*** Begin section ***
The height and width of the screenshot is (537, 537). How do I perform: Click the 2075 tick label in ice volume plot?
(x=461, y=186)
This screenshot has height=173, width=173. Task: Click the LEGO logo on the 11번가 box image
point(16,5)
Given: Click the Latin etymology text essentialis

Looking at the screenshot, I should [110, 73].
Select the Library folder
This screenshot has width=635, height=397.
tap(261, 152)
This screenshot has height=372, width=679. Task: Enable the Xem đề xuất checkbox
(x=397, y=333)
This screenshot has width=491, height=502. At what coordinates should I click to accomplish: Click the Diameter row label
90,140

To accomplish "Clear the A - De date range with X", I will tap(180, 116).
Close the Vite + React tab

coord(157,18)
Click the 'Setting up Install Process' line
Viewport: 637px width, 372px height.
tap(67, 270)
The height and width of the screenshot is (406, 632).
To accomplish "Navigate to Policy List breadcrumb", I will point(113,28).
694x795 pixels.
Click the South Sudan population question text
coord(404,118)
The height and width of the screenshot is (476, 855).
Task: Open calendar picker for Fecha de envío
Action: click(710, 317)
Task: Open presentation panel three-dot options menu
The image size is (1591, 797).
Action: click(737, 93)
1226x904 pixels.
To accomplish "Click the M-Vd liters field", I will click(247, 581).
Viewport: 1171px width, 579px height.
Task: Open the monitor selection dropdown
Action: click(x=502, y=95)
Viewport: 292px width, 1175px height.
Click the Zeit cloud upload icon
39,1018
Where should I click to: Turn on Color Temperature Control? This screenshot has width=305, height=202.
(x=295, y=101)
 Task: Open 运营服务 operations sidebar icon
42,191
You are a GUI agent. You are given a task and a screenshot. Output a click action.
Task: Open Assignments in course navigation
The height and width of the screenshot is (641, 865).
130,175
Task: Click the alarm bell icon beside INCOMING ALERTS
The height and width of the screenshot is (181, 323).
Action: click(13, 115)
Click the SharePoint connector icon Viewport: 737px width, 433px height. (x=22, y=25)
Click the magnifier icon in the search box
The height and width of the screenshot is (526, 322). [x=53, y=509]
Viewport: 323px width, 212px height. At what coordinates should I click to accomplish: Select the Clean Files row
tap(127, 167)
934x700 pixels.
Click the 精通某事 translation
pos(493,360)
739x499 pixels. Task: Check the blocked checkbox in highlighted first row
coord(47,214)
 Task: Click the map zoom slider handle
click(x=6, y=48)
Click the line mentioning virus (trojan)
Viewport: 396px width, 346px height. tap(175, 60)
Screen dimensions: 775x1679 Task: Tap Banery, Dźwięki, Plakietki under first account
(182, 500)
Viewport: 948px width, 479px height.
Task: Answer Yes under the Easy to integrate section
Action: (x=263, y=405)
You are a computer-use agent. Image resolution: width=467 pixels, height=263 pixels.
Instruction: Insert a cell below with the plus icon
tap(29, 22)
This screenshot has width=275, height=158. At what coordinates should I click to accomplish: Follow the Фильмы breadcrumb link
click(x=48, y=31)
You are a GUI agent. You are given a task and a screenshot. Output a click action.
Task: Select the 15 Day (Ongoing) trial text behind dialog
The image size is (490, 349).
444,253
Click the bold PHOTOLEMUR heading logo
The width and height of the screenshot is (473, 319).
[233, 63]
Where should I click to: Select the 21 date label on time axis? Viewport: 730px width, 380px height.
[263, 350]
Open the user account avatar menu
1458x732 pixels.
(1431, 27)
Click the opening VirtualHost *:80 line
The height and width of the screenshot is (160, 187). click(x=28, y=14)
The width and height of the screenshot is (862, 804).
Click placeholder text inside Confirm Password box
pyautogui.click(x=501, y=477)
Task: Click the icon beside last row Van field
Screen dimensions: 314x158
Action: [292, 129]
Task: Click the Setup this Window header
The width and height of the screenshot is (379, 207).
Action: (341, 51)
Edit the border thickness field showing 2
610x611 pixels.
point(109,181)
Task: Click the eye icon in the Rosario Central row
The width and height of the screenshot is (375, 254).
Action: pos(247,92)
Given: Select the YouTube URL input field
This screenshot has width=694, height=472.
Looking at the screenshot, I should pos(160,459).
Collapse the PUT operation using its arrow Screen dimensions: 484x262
*** End section ***
→ Required action
When you reach the end of the data above, set it all down again unchanged.

→ Your solution
The height and width of the screenshot is (537, 537). How do I perform: Click the 2075 tick label in ice volume plot?
(x=461, y=186)
This screenshot has height=173, width=173. Task: Click the LEGO logo on the 11번가 box image
point(16,5)
Given: Click the Latin etymology text essentialis

Looking at the screenshot, I should [110, 73].
Select the Library folder
This screenshot has width=635, height=397.
tap(261, 152)
This screenshot has height=372, width=679. Task: Enable the Xem đề xuất checkbox
(x=397, y=333)
This screenshot has width=491, height=502. At what coordinates should I click to accomplish: Click the Diameter row label
90,140

To accomplish "Clear the A - De date range with X", I will tap(180, 116).
Close the Vite + React tab

coord(157,18)
Click the 'Setting up Install Process' line
Viewport: 637px width, 372px height.
tap(67, 270)
The height and width of the screenshot is (406, 632).
To accomplish "Navigate to Policy List breadcrumb", I will point(113,28).
694x795 pixels.
Click the South Sudan population question text
coord(404,118)
The height and width of the screenshot is (476, 855).
Task: Open calendar picker for Fecha de envío
Action: click(710, 317)
Task: Open presentation panel three-dot options menu
The image size is (1591, 797).
Action: click(737, 93)
1226x904 pixels.
To accomplish "Click the M-Vd liters field", I will click(247, 581).
Viewport: 1171px width, 579px height.
Task: Open the monitor selection dropdown
Action: click(x=502, y=95)
Viewport: 292px width, 1175px height.
Click the Zeit cloud upload icon
39,1018
Where should I click to: Turn on Color Temperature Control? This screenshot has width=305, height=202.
(x=295, y=101)
 Task: Open 运营服务 operations sidebar icon
42,191
You are a GUI agent. You are given a task and a screenshot. Output a click action.
Task: Open Assignments in course navigation
The height and width of the screenshot is (641, 865).
130,175
Task: Click the alarm bell icon beside INCOMING ALERTS
The height and width of the screenshot is (181, 323).
Action: click(13, 115)
Click the SharePoint connector icon Viewport: 737px width, 433px height. (x=22, y=25)
Click the magnifier icon in the search box
The height and width of the screenshot is (526, 322). [x=53, y=509]
Viewport: 323px width, 212px height. At what coordinates should I click to accomplish: Select the Clean Files row
tap(127, 167)
934x700 pixels.
Click the 精通某事 translation
pos(493,360)
739x499 pixels. Task: Check the blocked checkbox in highlighted first row
coord(47,214)
 Task: Click the map zoom slider handle
click(x=6, y=48)
Click the line mentioning virus (trojan)
Viewport: 396px width, 346px height. tap(175, 60)
Screen dimensions: 775x1679 Task: Tap Banery, Dźwięki, Plakietki under first account
(182, 500)
Viewport: 948px width, 479px height.
Task: Answer Yes under the Easy to integrate section
Action: (x=263, y=405)
You are a computer-use agent. Image resolution: width=467 pixels, height=263 pixels.
Instruction: Insert a cell below with the plus icon
tap(29, 22)
This screenshot has width=275, height=158. At what coordinates should I click to accomplish: Follow the Фильмы breadcrumb link
click(x=48, y=31)
You are a GUI agent. You are given a task and a screenshot. Output a click action.
Task: Select the 15 Day (Ongoing) trial text behind dialog
The image size is (490, 349).
444,253
Click the bold PHOTOLEMUR heading logo
The width and height of the screenshot is (473, 319).
[233, 63]
Where should I click to: Select the 21 date label on time axis? Viewport: 730px width, 380px height.
[263, 350]
Open the user account avatar menu
1458x732 pixels.
(1431, 27)
Click the opening VirtualHost *:80 line
The height and width of the screenshot is (160, 187). click(x=28, y=14)
The width and height of the screenshot is (862, 804).
Click placeholder text inside Confirm Password box
pyautogui.click(x=501, y=477)
Task: Click the icon beside last row Van field
Screen dimensions: 314x158
Action: [292, 129]
Task: Click the Setup this Window header
The width and height of the screenshot is (379, 207).
Action: (341, 51)
Edit the border thickness field showing 2
610x611 pixels.
point(109,181)
Task: Click the eye icon in the Rosario Central row
The width and height of the screenshot is (375, 254).
Action: pos(247,92)
Given: Select the YouTube URL input field
This screenshot has width=694, height=472.
Looking at the screenshot, I should pos(160,459).
Collapse the PUT operation using its arrow Screen dimensions: 484x262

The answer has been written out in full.